I’m just not so sure most of us have the compassion to actually do that! There are some among us who go out of their way to bear the burdens of others. For most of us, it’s a matter of a weekend working with people just like us on a Habitat House. Or meeting with a committee of people just like us planning ways to help the suffering. But most of us are not really willing to “risk our own peace and comfort” to show compassion for those who are truly outcast by actually becoming a part of their life, their suffering, their rejection in order to help them.[11]

Before you assume too quickly that you are different, ask yourself if you would have touched the “leper”, knowing it might have meant giving up all your meaningful relationships, knowing that it might have meant being banished from all meaningful interaction with others, knowing that it might have meant consigning yourself to a lifetime in which your only community was others who were similarly outcast. I think the answer is plain enough for most of us. Which means we still have miles to go in our quest to become followers of Jesus.



[1] © 2009 Alan Brehm. A sermon preached by Rev. Dr. Alan Brehm on 2/15/09 at First Presbyterian Church, Dickinson, TX and at A Community of the Servant-Savior Presbyterian Church, Houston, TX.

[2] John Nolland, Luke 1-9:20, 202; see also Jürgen Moltmann, The Way of Jesus Christ, 94-116.

[3] Moltmann, Way of Jesus Christ, 142; cf. also ibid., 106: “The healing Jesus intervenes out of the compassion of God, who suffers with those he has created when they are sick, and desires them to be well.” Cf. also R. David Kaylor, Jesus the Prophet , 104.

[4] See David E. Garland, “I Am the Lord Your Healer: Mark 1:21-2:12Review and Expositor 85 (1988): 327-343.

[5] Cf. A Declaration of Faith, PCUS, 1977; PCUSA, 1991, §1.3: “Jesus’ involvement in the human condition is God’s involvement. His compassion for all kinds of people is God’s compassion.”

[6] Cf. Moltmann, Way of Jesus Christ, 178: Jesus compassion manifests “solidarity with the helpless and the poor” and is “the path of the divine love in its essential nature.”

[7] Origen, Commentary on Matthew, 13.2. This is one of the “unwritten sayings” or Agrapha of Jesus not recorded in the Gospels but reported by early church leaders. See http://www.ccel.org/fathers2/ANF-10/anf10-49.htm.

[8] Henri Nouwen, Here and Now, 100.

[9] Nouwen, Here and Now, 101

[10] Richard Foster, Streams of Living Water, 12, calls this vision of God’s salvation “a perpetual Jubilee in the Spirit”: “a vision of an all-inclusive people, gathered in the power of God, filled with the love of God, and empowered to do the works of God. It is a vision of Jubilee sharing, Jubilee caring, and Jubilee compassion for all who are crushed and broken by social and economic structures.”
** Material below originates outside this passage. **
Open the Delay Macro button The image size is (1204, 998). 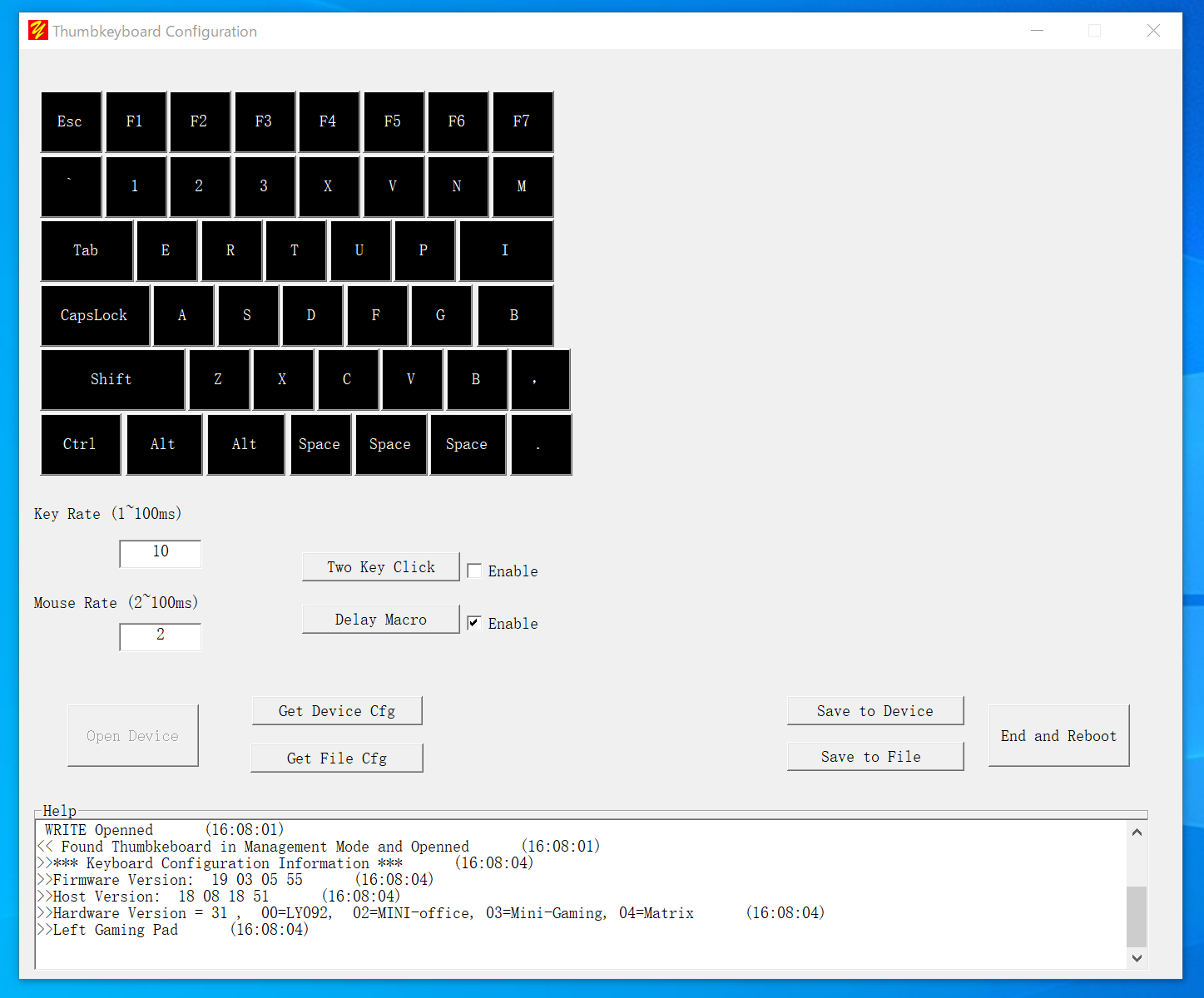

[11] Cf. Declaration of Faith 8.4: “We believe God sends us to risk our own peace and comfort in compassion for our neighbors. We are to give to them and receive from them, accepting everyone we meet as a person; to be sensitive to those who suffer in body or mind; to help and accept help in ways that affirm dignity and responsibility.” Cf. also Moltmann, Way of Jesus Christ, 179: “Anyone who ‘has compassion’ participates in the suffering of the other, takes another person’s suffering on himself and suffers for others by entering into community with them and bearing their burdens.”